Статья –
>>>

Двоякодышащее кино

Программа игрового российского кино "Россия, которую мы обрели", существующая в рамках Московского международного кинофестиваля, каждый год собирает полные залы, но интересна, скорее, фактом существования - как составляющая большого многопрограммного феста. Что касается содержания, оно более-менее очевидно.

Отечественных картин приемлемого качества снимается не так много для того, чтобы программа одного фестиваля существенно отличалась от другой. Так что большая часть "России, которую мы обрели" во многом повторяет июньский "Кинотавр". И если картина не попадет в главный конкурс ММКФ или в его российскую часть, то, скорее всего, возникнет где-то рядом, например в конкурсе "Перспективы" (фильмы подающих надежды), даже если не имеет отношения к видам на будущее. Как, например, единственная российская лента нынешних "Перспектив" - "Ужас, который всегда с тобой", вторая попытка режиссера весьма солидного возраста сделать полнометражное кино и привлекшая внимание главным образом инцидентом с автором сценария Юрием Арабовым. Во время работы над фильмом Арабов пригрозил убрать из титров свою фамилию.

Шумиха может подогреть интерес, премьера важна для медийных лиц и прессы, которой нужно успеть довести мнение до читателей своих изданий. Но те, кому не надо рваться в первые ряды, могут спокойно посмотреть кино на любом носителе в удобное для себя время. В этом году изо всех снятых игровых лент это правило не распространяется пока только на "Александру" Сокурова - российские компании отказались от ее проката, но, по словам продюсера, композитора Андрея Сигле, она успешно продана для показа за рубежом.

<<<

Задание – Продолжите статью о программе российского кино на ММКФ с того места, где она обрывается. Приведенные далее строки никак не связаны со статьей.

Список данных –
>>>

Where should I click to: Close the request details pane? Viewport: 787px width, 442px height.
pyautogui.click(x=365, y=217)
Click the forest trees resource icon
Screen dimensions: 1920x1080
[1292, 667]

<<<

Результат –
Несмотря на заявления отборщиков, что при выборе картин они придерживались тех или иных ориентиров, каждая российская игровая программа свидетельствует, что кинематографических критериев отбора не существует. Так, присутствие в конкурсе ММКФ очень слабой ленты "Путина", сделанной как беспомощное подражание Кустурице, объяснимо только как дань памяти Валерию Огородникову, для которого эта картина стала последней. Поток фильмов не широк, планка качества низка, слишком много значат приятельская задушевность и нежелание обижать. При этом обилие слов, высказываемых в адрес того или иного кино, содержит мало конкретики, замыслы фильмов неточны, драматургия хаотична, герой невнятен, нет терминов для описания реальности и методологии для соотнесения жизни с миром на экране. Часто манком служит имя. Ведь сколько ни говори о критериях, но снятое Алексеем Балабановым или Андреем Звягинцевым будут воспринимать как "фильм Балабанова" и "фильм Звягинцева", не вдаваясь в терминологические подробности и уходя от конкретных фактов. Можно заставить "скорую помощь" дежурить у Дома кино во время показа "Груза 200", но не найти слов для объяснений для ватки с нашатырем. И беременных правильнее было бы предупреждать о возможных нежелательных последствиях не перед балабановским фильмом, где визуальные ужасы сводятся к двум коротким и скучным половым актам, а перед просмотром одного из лауреатов Канн звягинцевского "Изгнания", всеми возможными кинематографическими способами нагнетающего напряжение вокруг нелегального аборта.

Если отбор игрового кино во многом итог коридорных шепотов и кулуарных криков, где важно соблюдение внутрицеховой конвенции, то при составлении программы документального кино возможны иные правила. Учитывая, что в течение года в России снимается более четырехсот документальных лент, подбор фильмов превращается в процесс более ответственный, есть поле для неожиданных решений и проявления профессионального вкуса. И увидеть эти ленты не так легко, тем более если речь о локальной программе из полутора-двух десятков картин, а не о представительном кинофестивале наподобие Екатеринбургского, пытающегося как можно щедрее представить территорию неигрового кино.

Одним из наиболее неординарных событий является программа российского документального кино на Московском международном кинофестивале, проходящая, к сожалению, при небольшом стечении народа. В этом году она включает семнадцать картин (девять часов просмотра), одиннадцать из которых будут показаны в Москве впервые.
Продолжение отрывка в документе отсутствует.